Belangrijke bedragen in deze mededeling zijn de bruto nabestaandenuitkering van de Algemene nabestaandenwet. Deze bedraagt € 1.493,51 per maand. Het bruto ouderdomspensioen van de Algemene Ouderdomswet bedraagt € 1.536,03 voor een alleenstaande en € 1.042,10 voor gehuwden en samenwonenden.

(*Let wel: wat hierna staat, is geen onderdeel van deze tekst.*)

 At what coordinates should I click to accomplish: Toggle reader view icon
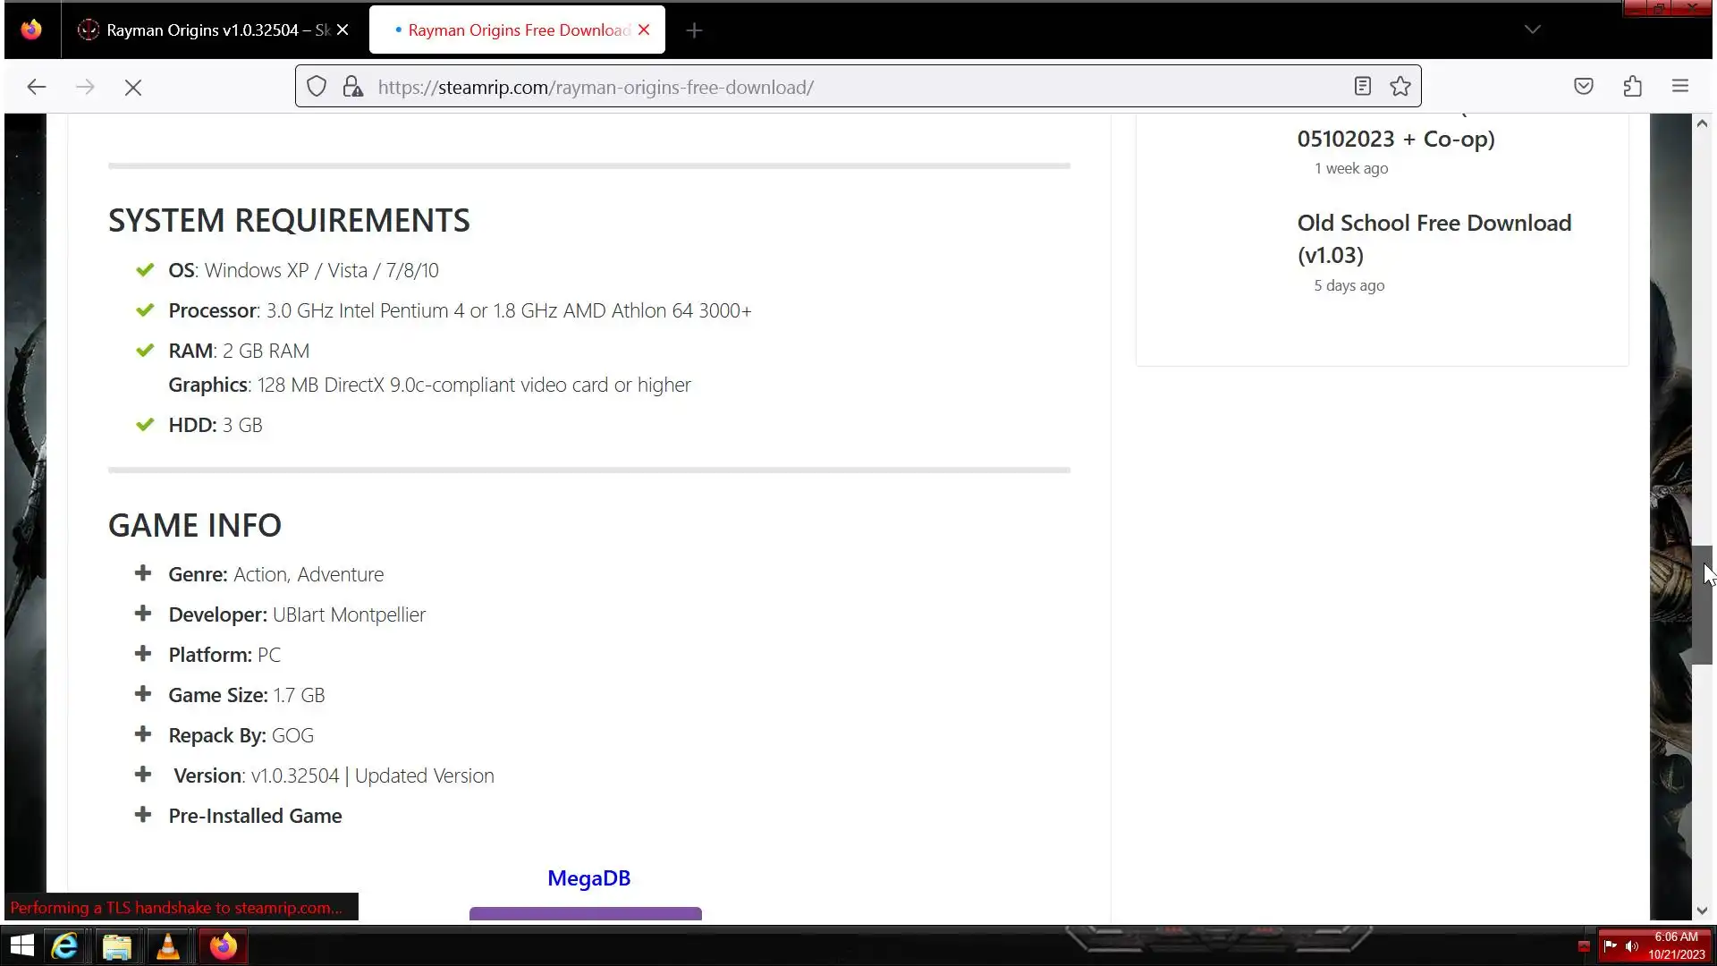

Uitgangspunt voor bovengenoemde bedragen is een wettelijk minimumloon, dat met ingang van 1 januari 2024 is vastgesteld op € 2.069,40 bruto per maand.
Successiewet
Vermogen in stichting krachtens erfrecht verkregen
Hof Den Haag heeft in een procedure over de erfbelasting geoordeeld dat het vermogen van een stichting door de belanghebbende krachtens erfrecht is verkregen. De stichting had een maatschappelijke doelstelling, maar diende een meer dan bijkomstig particulier belang. De erflaatster was een van de bestuurders van de stichting. Ten tijde van het overlijden van de erflaatster hield de stichting zich alleen bezig met de exploitatie van vier panden, die door de erflaatster om niet of onder in het maatschappelijke verkeer ongebruikelijke voorwaarden zijn afgezonderd in de stichting. Volgens het hof heeft de Belastingdienst alle vermogensbestanddelen van de stichting terecht tot het vermogen van de erflaatster gerekend.

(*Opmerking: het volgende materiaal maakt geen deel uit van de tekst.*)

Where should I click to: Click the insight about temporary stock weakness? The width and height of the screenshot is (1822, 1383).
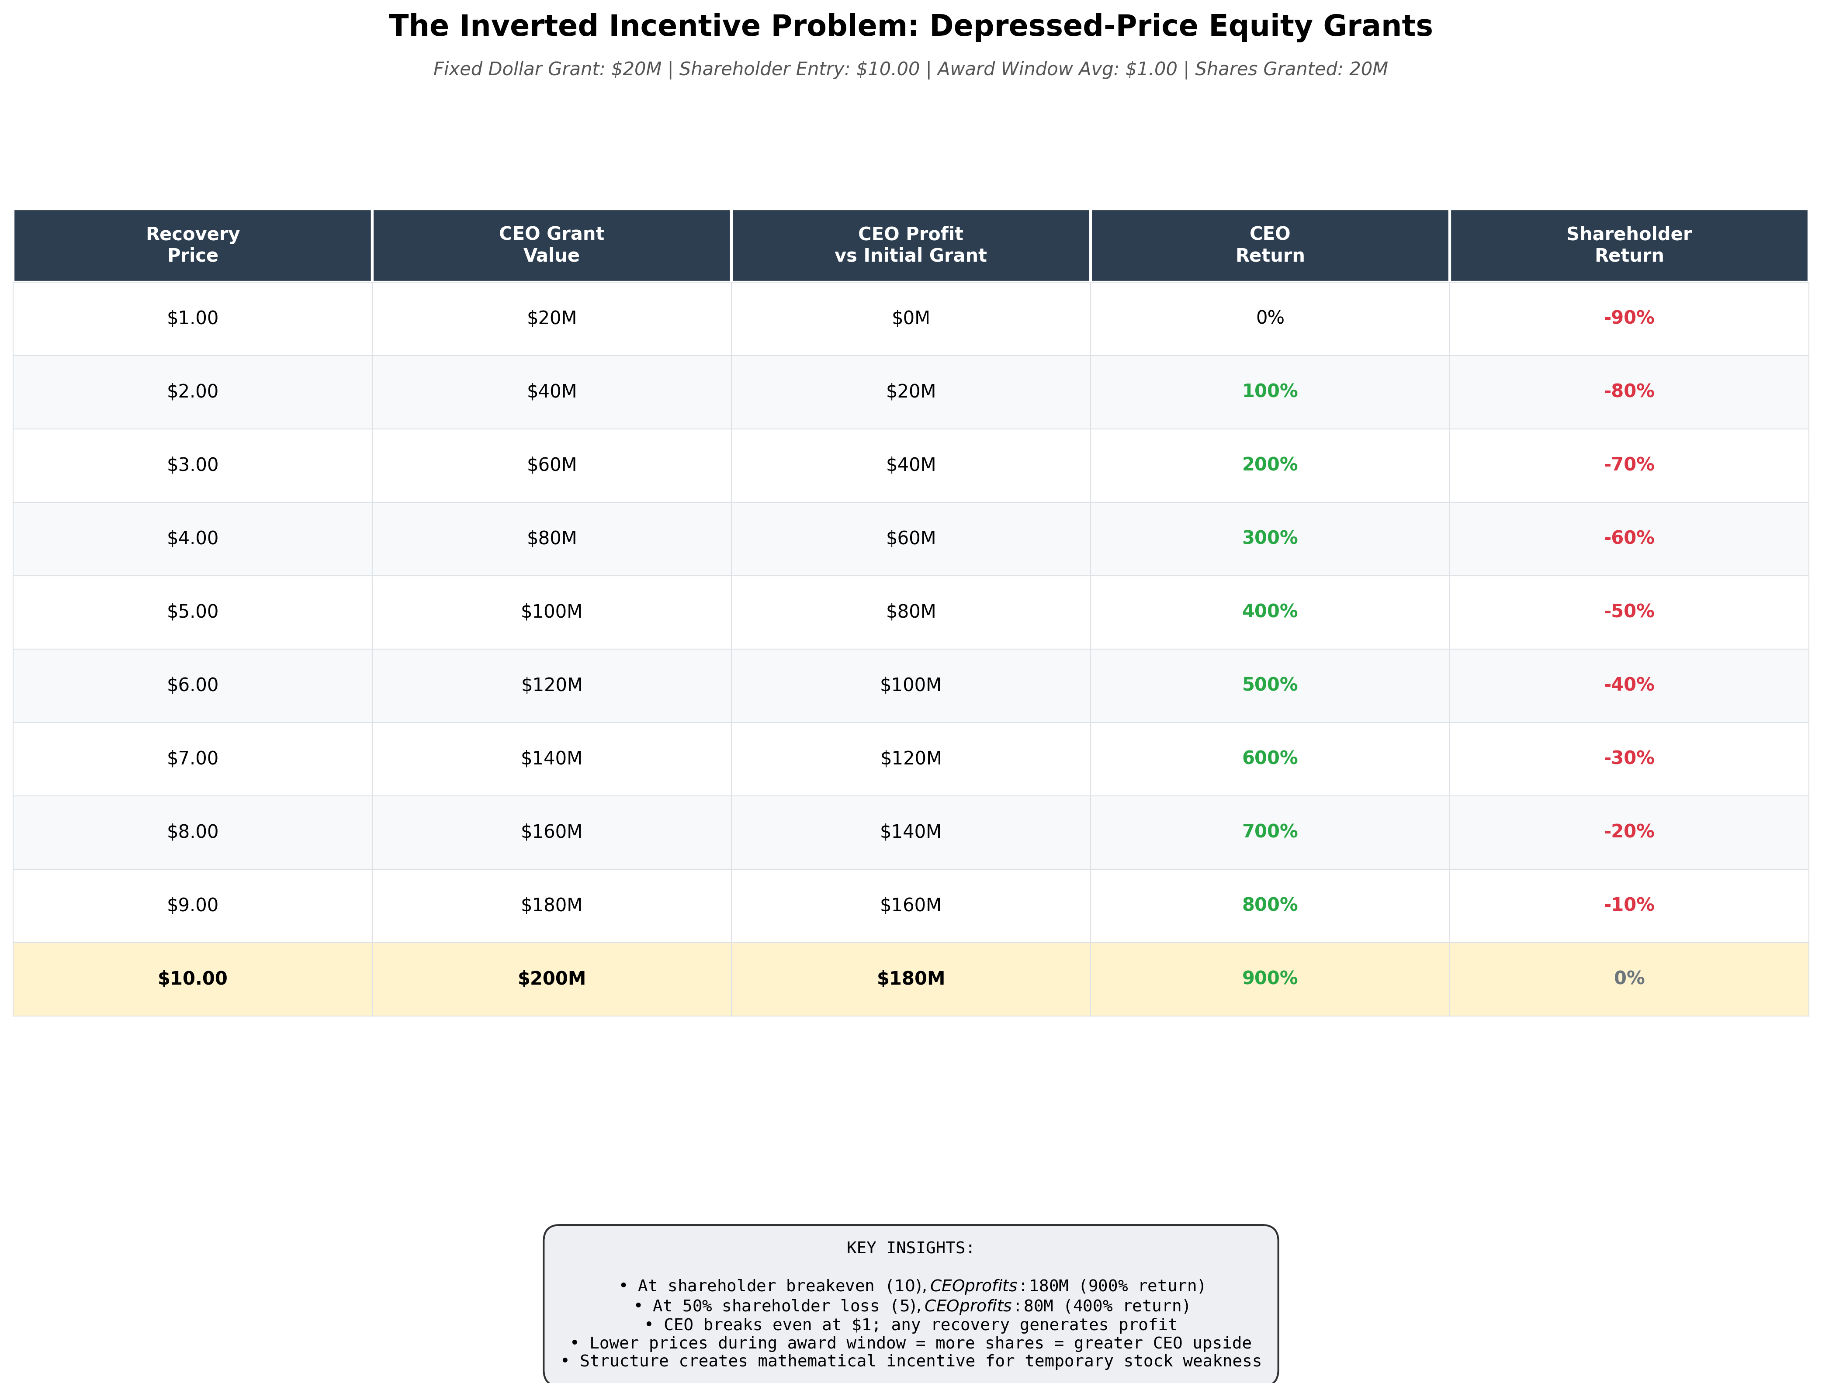point(910,1362)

De Hoge Raad heeft het beroep in cassatie tegen de uitspraak van het hof ongegrond verklaard. De erfgenaam voerde in cassatie aan dat het afzonderen van vermogensbestanddelen slechts voor een deel door de erflaatster heeft plaatsgevonden. De erfgenaam zou ook als inbrenger van vermogensbestanddelen moeten worden aangemerkt. In hoger beroep heeft de erfgenaam dit standpunt niet ingenomen. Het hof hoefde zich er daarom niet over uit te laten of een deel van het vermogen van de stichting aan de erfgenaam zou moeten worden toegerekend en dus niet kan worden geacht door hem krachtens erfrecht te zijn verkregen.
Internationaal
Overeenkomst met België over vaste inrichting en thuiswerkende werknemers
Nederland en België hebben een overeenkomst gesloten over de uitleg van het begrip vaste inrichting bij thuiswerkende werknemers. De overeenkomst is bedoeld om werkgevers duidelijkheid te bieden over de elementen, die van belang zijn bij de beoordeling of het thuiswerken van werknemers in hun woonland tot een vaste inrichting van de werkgever leidt. Of al dan niet sprake is van een vaste inrichting hangt af van alle relevante feiten en omstandigheden van het geval. De overeenkomst beschrijft de gevolgen voor de volgende situaties:
- incidenteel thuiswerken;
- structureel thuiswerken met de mogelijkheid tot werken op locatie; en
- structureel en verplicht thuiswerken.
Bij niet meer dan 50% thuiswerken in het woonland wordt de afwezigheid van een vaste inrichting door de autoriteiten verondersteld. Er is geen sprake van een vaste inrichting als een vaste bedrijfsinrichting uitsluitend wordt gebruikt voor werkzaamheden van voorbereidende aard of voor hulpwerkzaamheden.